Work to complete —
Copy the data exactly, keeping every line intact.

Data listing —

*** Block opens ***

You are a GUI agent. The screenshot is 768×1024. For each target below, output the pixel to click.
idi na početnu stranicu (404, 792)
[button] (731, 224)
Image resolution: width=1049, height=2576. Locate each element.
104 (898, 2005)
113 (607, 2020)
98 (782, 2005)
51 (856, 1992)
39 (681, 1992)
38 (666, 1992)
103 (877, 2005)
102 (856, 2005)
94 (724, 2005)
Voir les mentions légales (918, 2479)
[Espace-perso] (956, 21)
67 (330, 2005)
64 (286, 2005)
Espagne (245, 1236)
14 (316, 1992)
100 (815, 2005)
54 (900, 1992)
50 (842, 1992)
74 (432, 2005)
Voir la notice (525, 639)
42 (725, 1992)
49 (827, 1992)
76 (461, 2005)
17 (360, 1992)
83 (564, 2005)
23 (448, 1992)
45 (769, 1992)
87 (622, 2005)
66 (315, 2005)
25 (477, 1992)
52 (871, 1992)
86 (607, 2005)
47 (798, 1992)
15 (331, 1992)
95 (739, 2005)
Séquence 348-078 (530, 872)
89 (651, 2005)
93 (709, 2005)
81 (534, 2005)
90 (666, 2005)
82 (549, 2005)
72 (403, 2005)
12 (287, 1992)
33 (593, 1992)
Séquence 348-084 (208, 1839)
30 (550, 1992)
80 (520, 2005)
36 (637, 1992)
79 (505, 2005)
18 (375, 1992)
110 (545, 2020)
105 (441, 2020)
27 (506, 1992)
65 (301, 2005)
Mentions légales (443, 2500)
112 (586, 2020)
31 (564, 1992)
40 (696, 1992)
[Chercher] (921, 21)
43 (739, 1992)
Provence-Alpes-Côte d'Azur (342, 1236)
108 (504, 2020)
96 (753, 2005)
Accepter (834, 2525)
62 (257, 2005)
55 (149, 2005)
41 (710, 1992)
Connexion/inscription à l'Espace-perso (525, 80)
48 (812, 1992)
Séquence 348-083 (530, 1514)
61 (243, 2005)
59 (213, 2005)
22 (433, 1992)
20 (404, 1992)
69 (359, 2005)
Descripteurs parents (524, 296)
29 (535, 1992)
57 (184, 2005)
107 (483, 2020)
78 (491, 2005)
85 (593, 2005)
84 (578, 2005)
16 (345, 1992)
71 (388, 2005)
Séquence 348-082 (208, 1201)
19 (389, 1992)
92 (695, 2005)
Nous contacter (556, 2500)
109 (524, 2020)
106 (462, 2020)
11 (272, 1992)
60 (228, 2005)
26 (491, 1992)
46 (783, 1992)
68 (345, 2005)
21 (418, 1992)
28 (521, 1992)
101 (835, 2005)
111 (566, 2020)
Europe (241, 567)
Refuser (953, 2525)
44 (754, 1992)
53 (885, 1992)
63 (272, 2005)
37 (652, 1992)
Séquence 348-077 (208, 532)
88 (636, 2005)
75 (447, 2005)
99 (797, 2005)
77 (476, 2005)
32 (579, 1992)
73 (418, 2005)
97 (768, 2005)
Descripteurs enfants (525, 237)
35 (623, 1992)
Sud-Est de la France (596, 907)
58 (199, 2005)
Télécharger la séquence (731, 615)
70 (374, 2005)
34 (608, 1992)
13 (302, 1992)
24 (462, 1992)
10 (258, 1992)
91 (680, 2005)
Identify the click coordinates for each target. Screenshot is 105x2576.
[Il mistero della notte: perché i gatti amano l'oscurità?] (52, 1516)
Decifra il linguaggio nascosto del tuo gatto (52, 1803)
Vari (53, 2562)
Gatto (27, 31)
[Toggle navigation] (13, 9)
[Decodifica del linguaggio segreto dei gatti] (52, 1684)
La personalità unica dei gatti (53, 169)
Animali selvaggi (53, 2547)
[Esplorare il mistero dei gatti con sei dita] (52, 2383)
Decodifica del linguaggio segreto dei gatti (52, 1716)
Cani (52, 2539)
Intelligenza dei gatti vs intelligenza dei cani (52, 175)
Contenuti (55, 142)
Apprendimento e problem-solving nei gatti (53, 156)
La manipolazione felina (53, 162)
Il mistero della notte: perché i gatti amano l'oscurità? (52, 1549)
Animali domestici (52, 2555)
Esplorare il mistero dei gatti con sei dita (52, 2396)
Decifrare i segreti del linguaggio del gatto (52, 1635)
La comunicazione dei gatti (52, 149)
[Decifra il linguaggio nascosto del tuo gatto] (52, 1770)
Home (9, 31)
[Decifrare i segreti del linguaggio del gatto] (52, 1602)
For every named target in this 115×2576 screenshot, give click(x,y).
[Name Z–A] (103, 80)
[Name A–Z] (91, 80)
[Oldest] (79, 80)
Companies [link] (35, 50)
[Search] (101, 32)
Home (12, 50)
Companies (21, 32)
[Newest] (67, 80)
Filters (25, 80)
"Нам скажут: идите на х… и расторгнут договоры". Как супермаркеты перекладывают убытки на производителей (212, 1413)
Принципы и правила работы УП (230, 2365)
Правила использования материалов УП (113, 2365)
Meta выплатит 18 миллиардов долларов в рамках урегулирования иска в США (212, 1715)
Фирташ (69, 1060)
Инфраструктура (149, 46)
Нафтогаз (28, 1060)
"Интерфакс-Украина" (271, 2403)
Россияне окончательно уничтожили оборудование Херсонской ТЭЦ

*** Block closes ***

Task output —
You are a GUI agent. The screenshot is 768×1024. For each target below, output the pixel to click.
idi na početnu stranicu (404, 792)
[button] (731, 224)
Image resolution: width=1049, height=2576. Locate each element.
104 (898, 2005)
113 (607, 2020)
98 (782, 2005)
51 (856, 1992)
39 (681, 1992)
38 (666, 1992)
103 (877, 2005)
102 (856, 2005)
94 (724, 2005)
Voir les mentions légales (918, 2479)
[Espace-perso] (956, 21)
67 (330, 2005)
64 (286, 2005)
Espagne (245, 1236)
14 (316, 1992)
100 (815, 2005)
54 (900, 1992)
50 (842, 1992)
74 (432, 2005)
Voir la notice (525, 639)
42 (725, 1992)
49 (827, 1992)
76 (461, 2005)
17 (360, 1992)
83 (564, 2005)
23 (448, 1992)
45 (769, 1992)
87 (622, 2005)
66 (315, 2005)
25 (477, 1992)
52 (871, 1992)
86 (607, 2005)
47 (798, 1992)
15 (331, 1992)
95 (739, 2005)
Séquence 348-078 (530, 872)
89 (651, 2005)
93 (709, 2005)
81 (534, 2005)
90 (666, 2005)
82 (549, 2005)
72 (403, 2005)
12 (287, 1992)
33 (593, 1992)
Séquence 348-084 (208, 1839)
30 (550, 1992)
80 (520, 2005)
36 (637, 1992)
79 (505, 2005)
18 (375, 1992)
110 (545, 2020)
105 (441, 2020)
27 (506, 1992)
65 (301, 2005)
Mentions légales (443, 2500)
112 (586, 2020)
31 (564, 1992)
40 (696, 1992)
[Chercher] (921, 21)
43 (739, 1992)
Provence-Alpes-Côte d'Azur (342, 1236)
108 (504, 2020)
96 (753, 2005)
Accepter (834, 2525)
62 (257, 2005)
55 (149, 2005)
41 (710, 1992)
Connexion/inscription à l'Espace-perso (525, 80)
48 (812, 1992)
Séquence 348-083 (530, 1514)
61 (243, 2005)
59 (213, 2005)
22 (433, 1992)
20 (404, 1992)
69 (359, 2005)
Descripteurs parents (524, 296)
29 (535, 1992)
57 (184, 2005)
107 (483, 2020)
78 (491, 2005)
85 (593, 2005)
84 (578, 2005)
16 (345, 1992)
71 (388, 2005)
Séquence 348-082 (208, 1201)
19 (389, 1992)
92 (695, 2005)
Nous contacter (556, 2500)
109 (524, 2020)
106 (462, 2020)
11 (272, 1992)
60 (228, 2005)
26 (491, 1992)
46 (783, 1992)
68 (345, 2005)
21 (418, 1992)
28 (521, 1992)
101 (835, 2005)
111 (566, 2020)
Europe (241, 567)
Refuser (953, 2525)
44 (754, 1992)
53 (885, 1992)
63 (272, 2005)
37 (652, 1992)
Séquence 348-077 (208, 532)
88 (636, 2005)
75 (447, 2005)
99 (797, 2005)
77 (476, 2005)
32 (579, 1992)
73 (418, 2005)
97 (768, 2005)
Descripteurs enfants (525, 237)
35 (623, 1992)
Sud-Est de la France (596, 907)
58 (199, 2005)
Télécharger la séquence (731, 615)
70 (374, 2005)
34 (608, 1992)
13 (302, 1992)
24 (462, 1992)
10 (258, 1992)
91 (680, 2005)
Identify the click coordinates for each target. Screenshot is 105x2576.
[Il mistero della notte: perché i gatti amano l'oscurità?] (52, 1516)
Decifra il linguaggio nascosto del tuo gatto (52, 1803)
Vari (53, 2562)
Gatto (27, 31)
[Toggle navigation] (13, 9)
[Decodifica del linguaggio segreto dei gatti] (52, 1684)
La personalità unica dei gatti (53, 169)
Animali selvaggi (53, 2547)
[Esplorare il mistero dei gatti con sei dita] (52, 2383)
Decodifica del linguaggio segreto dei gatti (52, 1716)
Cani (52, 2539)
Intelligenza dei gatti vs intelligenza dei cani (52, 175)
Contenuti (55, 142)
Apprendimento e problem-solving nei gatti (53, 156)
La manipolazione felina (53, 162)
Il mistero della notte: perché i gatti amano l'oscurità? (52, 1549)
Animali domestici (52, 2555)
Esplorare il mistero dei gatti con sei dita (52, 2396)
Decifrare i segreti del linguaggio del gatto (52, 1635)
La comunicazione dei gatti (52, 149)
[Decifra il linguaggio nascosto del tuo gatto] (52, 1770)
Home (9, 31)
[Decifrare i segreti del linguaggio del gatto] (52, 1602)
For every named target in this 115×2576 screenshot, give click(x,y).
[Name Z–A] (103, 80)
[Name A–Z] (91, 80)
[Oldest] (79, 80)
Companies [link] (35, 50)
[Search] (101, 32)
Home (12, 50)
Companies (21, 32)
[Newest] (67, 80)
Filters (25, 80)
"Нам скажут: идите на х… и расторгнут договоры". Как супермаркеты перекладывают убытки на производителей (212, 1413)
Принципы и правила работы УП (230, 2365)
Правила использования материалов УП (113, 2365)
Meta выплатит 18 миллиардов долларов в рамках урегулирования иска в США (212, 1715)
Фирташ (69, 1060)
Инфраструктура (149, 46)
Нафтогаз (28, 1060)
"Интерфакс-Украина" (271, 2403)
Россияне окончательно уничтожили оборудование Херсонской ТЭЦ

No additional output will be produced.